0

I am trying to make an executable program from a finished perl script. I installed the PAR::Packer module without difficulty. However, I do not believe I am doing this properly. Below is the code inside the script I want to compile:

use PAR::Packer qw(pp);

my %pp;
% pp -o prlgap.exe prlgap.pl;

The above is an example I found on Perl Monks. If I run the script and I get the following errors:

Unquoted string "prlgap" may clash with future reserved word at
C:\Strawberry\prlgap.pl line 15. Syntax error at
C:\Strawberry\prlgap.pl line 15 near "% pp -o "

The third line in the code is line 15. It seems strange to attempt to compile a program by running it. In my experience, this has always been done externally. What am I missing?

Grinnz
  • 9,093
  • 11
  • 18
storm5510
  • 23
  • 3
  • This looks like there is a typo. You've declared a hash `%pp` and in the next line the reference is to `% pp` (note the space).
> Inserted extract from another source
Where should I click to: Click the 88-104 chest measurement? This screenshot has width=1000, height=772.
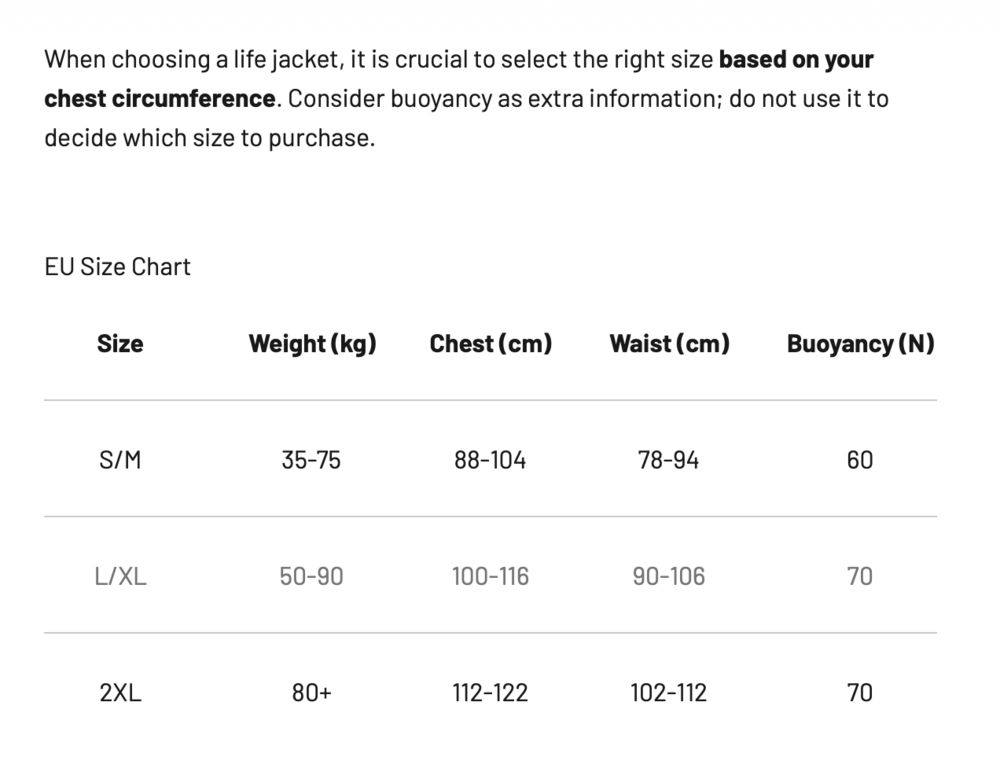click(x=490, y=460)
This will certainly get rid of the syntax error. – jakub-olczyk Jan 10 '20 at 13:52
  • `pp` is a commandline tool that you run **on** code. – Botje Jan 10 '20 at 15:39
  • 2
    yes, pp -o ... is a command you are supposed to run. the `%` is supposed to indicate a command prompt – ysth Jan 10 '20 at 16:07

1 Answers1

0

After some web searching, I found this is done externally. Simply pp program.pl at the command prompt. The caveat, doing this really puts the brakes on if you have something which runs a loop rapidly. Also, the resultant executable was really large. My 65 line script compiled into an eight-megabyte program, after I removed any modules it did not need. The Strawberry installer adds environment variables which makes running a script from anywhere on a drive possible. It only requires the .pl extension to be added to the name. Program.pl for example.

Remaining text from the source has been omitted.